Start PROVIDED PASSAGE

Piper James Richardson of the 16th Battalion, depicted in the painting above, won the Victoria Cross for his bravery in playing the bagpipes above the trenches in the Battle of the Somme, while exposed to intense enemy fire for an estimated 20 minutes.
The Canadian Scottish Regiment (Princess Mary’s) Regimental Museum is located upstairs in the heritage building of the Bay Street Armoury at 715 Bay St. in Victoria, BC. This museum is an accredited museum of the Canadian Forces and was opened by the Regiment’s Colonel-in-Chief, Her Royal Highness Princess Alexandra, GCVO, CD, in May 1980.
 
The museum is one of the best regimental museums in Canada. Visitors come from all over the world to view its relics and artifacts. It is a non-publicly funded organization that is operated by a group of dedicated volunteers and is open Tuesdays from 9am to 2 pm.
 
The museum’s displays include materiel from the earliest days of the Regiment to participation in United Nations peacekeeping and NATO operations. The museum has a large collection of Lee-variant rifles, probably one of the most unique firearms collections in Canada. Thanks to John Wigmore, the Museum's director, the museum just recently opened an exhibit to honour those who have fallen on tours of duty in Afghanistan.
 
So we hope that you do drop by to visit us. Admission is by donation. Copies of the unit history book "Ready for the Fray" by Reginald R. Roy are for sale here. Soft Covers are: $45.00 and Hard copies are:$65.00. To purchase please contact the museum staff below.
 
The History of the Regimental Museum
 
 
The concept of a Regimental Museum was initiated by Lieutenant Colonel M. Allen. Just prior to the granting of the Freedom of the City to the Regiment in 1964, both The Victoria Daily Times and The Daily Colonist featured detailed interviews with him in which he traced the Regiment’s role in the history of Victoria and Vancouver Island. The Daily Times quoted him as saying:
“…. The Regimental Trustees hope to establish a museum … marking the 50th anniversary of the unit’s founding … to preserve its links with [Vancouver Island] and the distant battlefields where fallen comrades lie.”
 
Little happened until his successor, Lieutenant Colonel D. Coell, determined that a start must be made. He appointed his Adjutant, Captain D. Grubb, as Museum Director and instructed him to start the process, suggesting that perhaps Captain Grubb’s father, Commander F.E. Grubb (Royal Canadian Navy, Retired), would be willing to undertake duties as Curator. Commander Grubb, who was at that time the Secretary/Treasurer of the Maritime Museum of British Columbia, and had some expertise in the setting up of a museum, agreed to donate his services for the benefit of the Regiment.
 
Captain J. Caldwell created some cabinets to house jackets, both functional and ceremonial, from World Wars I and II. Money was found to purchase several second-hand display cases from the Maritime Museum to exhibit a few artefacts. These artiefacts included the harness of Wallace I, the original Regimental mascot. During the 1960’s Sergeant Major J. Leonard discovered the harness in the basement of one of his civilian clients. After explaining the significance of the regalia the Sergeant Major was able to persuade the owner to donate the item to the museum.

End PROVIDED PASSAGE
Start STORED ROWS

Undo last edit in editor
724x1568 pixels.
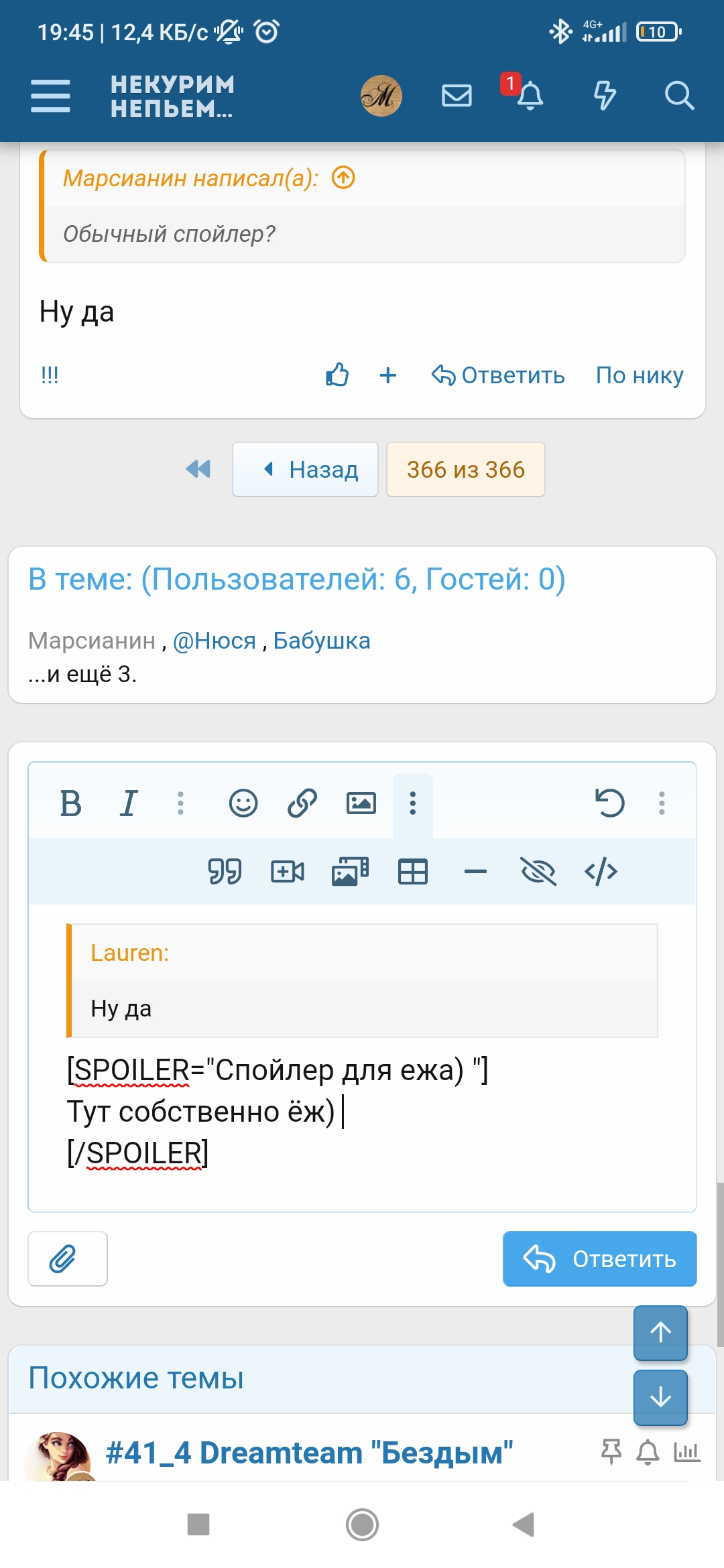[609, 803]
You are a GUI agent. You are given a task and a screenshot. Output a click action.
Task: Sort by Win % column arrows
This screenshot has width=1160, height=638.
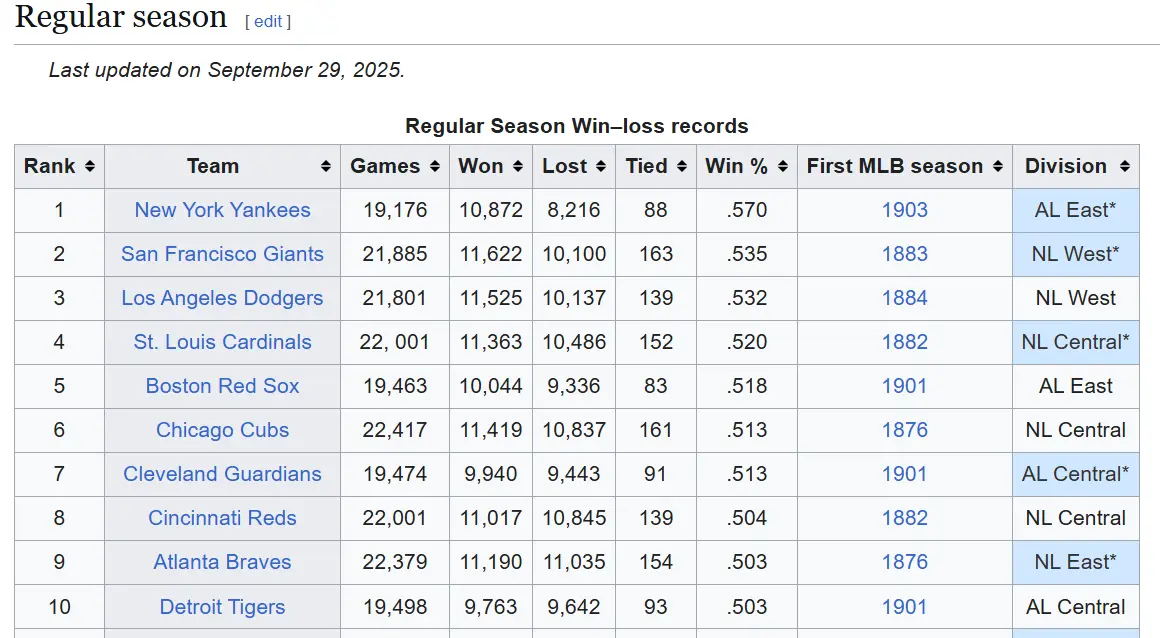[x=783, y=167]
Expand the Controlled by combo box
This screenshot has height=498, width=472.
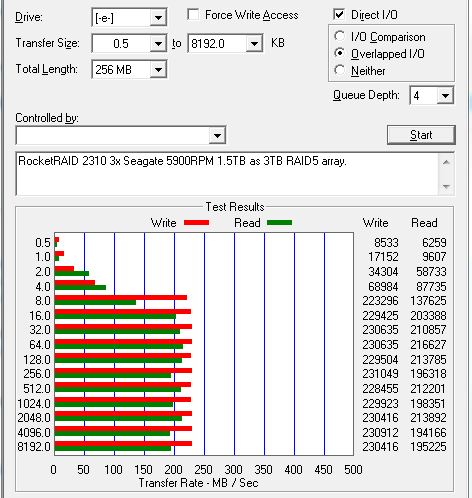(x=217, y=135)
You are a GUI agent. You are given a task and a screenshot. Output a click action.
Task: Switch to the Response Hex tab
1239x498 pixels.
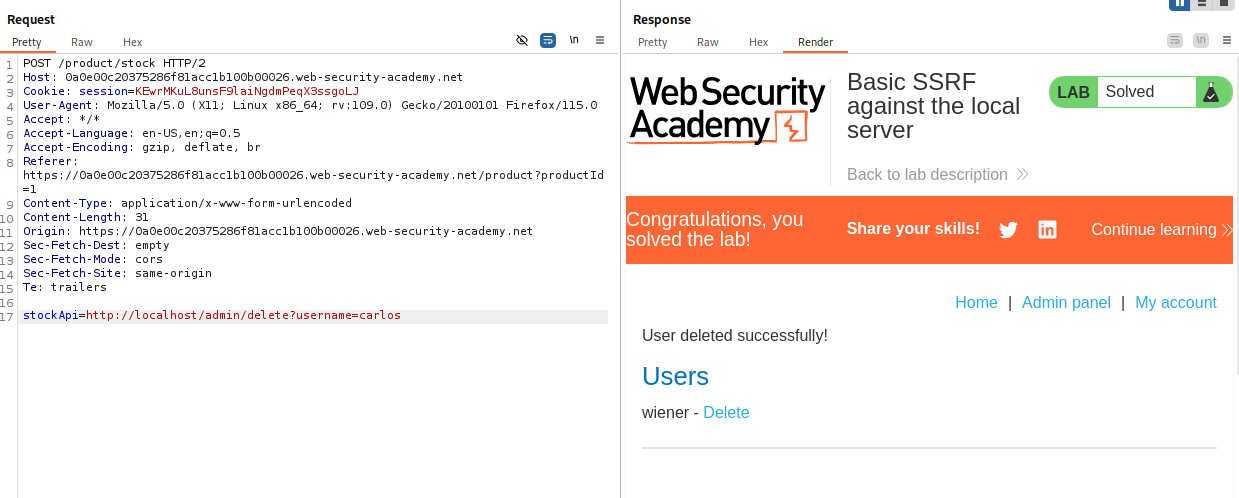(x=759, y=42)
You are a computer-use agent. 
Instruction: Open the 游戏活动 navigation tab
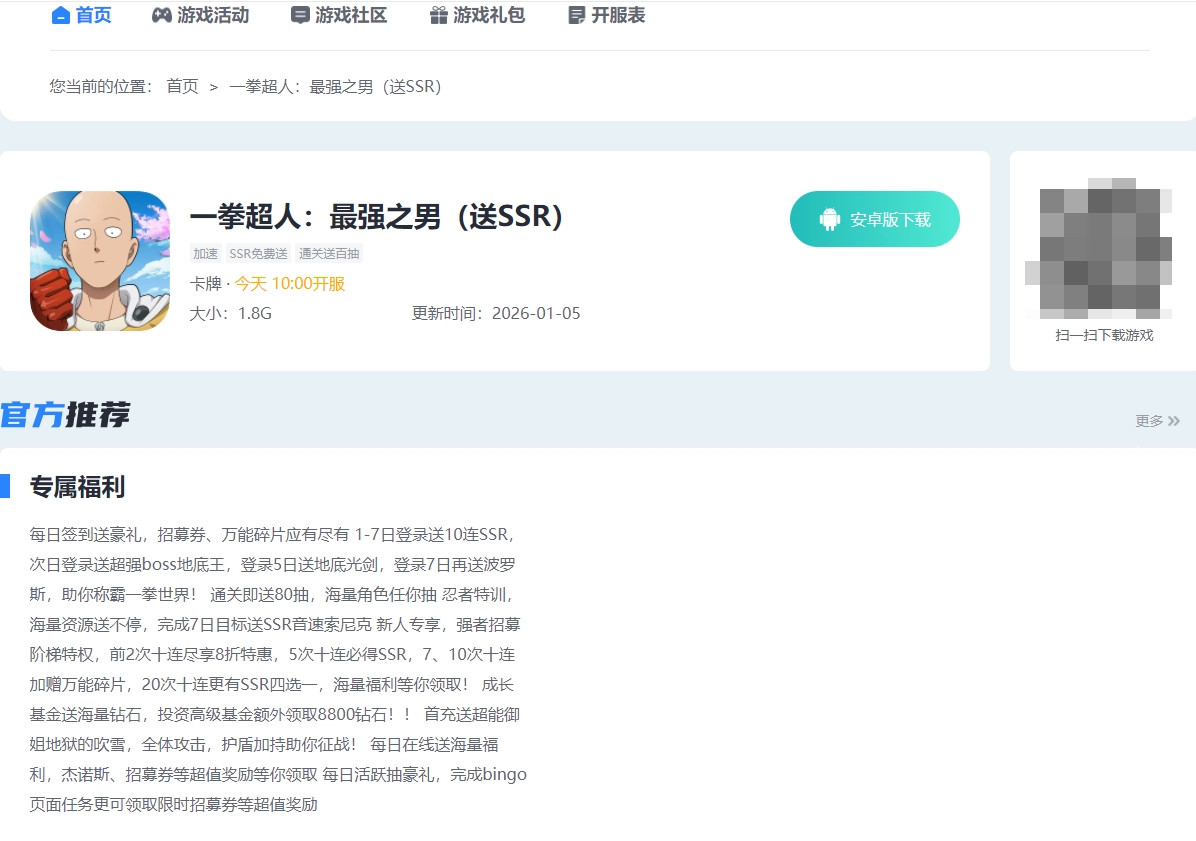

End STORED ROWS

# TASKS TO PERFORM
a) Condense the paragraph of the museum page that begins "The Canadian Scottish Regiment (Princess Mary's) Regimental Museum is located" into two shorter sentences that keep its main facts.
b) Transcribe the museum page from "The Canadian Scottish" to "9am to 2 pm.".
The items were drawn from a source separate from the museum page.

# SOLUTIONS IN ORDER
a) The Canadian Scottish Regiment (Princess Mary's) Regimental Museum, an accredited Canadian Forces museum, occupies the upper floor of the Bay Street Armoury's heritage building at 715 Bay St. in Victoria, BC. The Regiment's Colonel-in-Chief, Her Royal Highness Princess Alexandra, GCVO, CD, opened it in May 1980.

b)
The Canadian Scottish Regiment (Princess Mary’s) Regimental Museum is located upstairs in the heritage building of the Bay Street Armoury at 715 Bay St. in Victoria, BC. This museum is an accredited museum of the Canadian Forces and was opened by the Regiment’s Colonel-in-Chief, Her Royal Highness Princess Alexandra, GCVO, CD, in May 1980.
 
The museum is one of the best regimental museums in Canada. Visitors come from all over the world to view its relics and artifacts. It is a non-publicly funded organization that is operated by a group of dedicated volunteers and is open Tuesdays from 9am to 2 pm.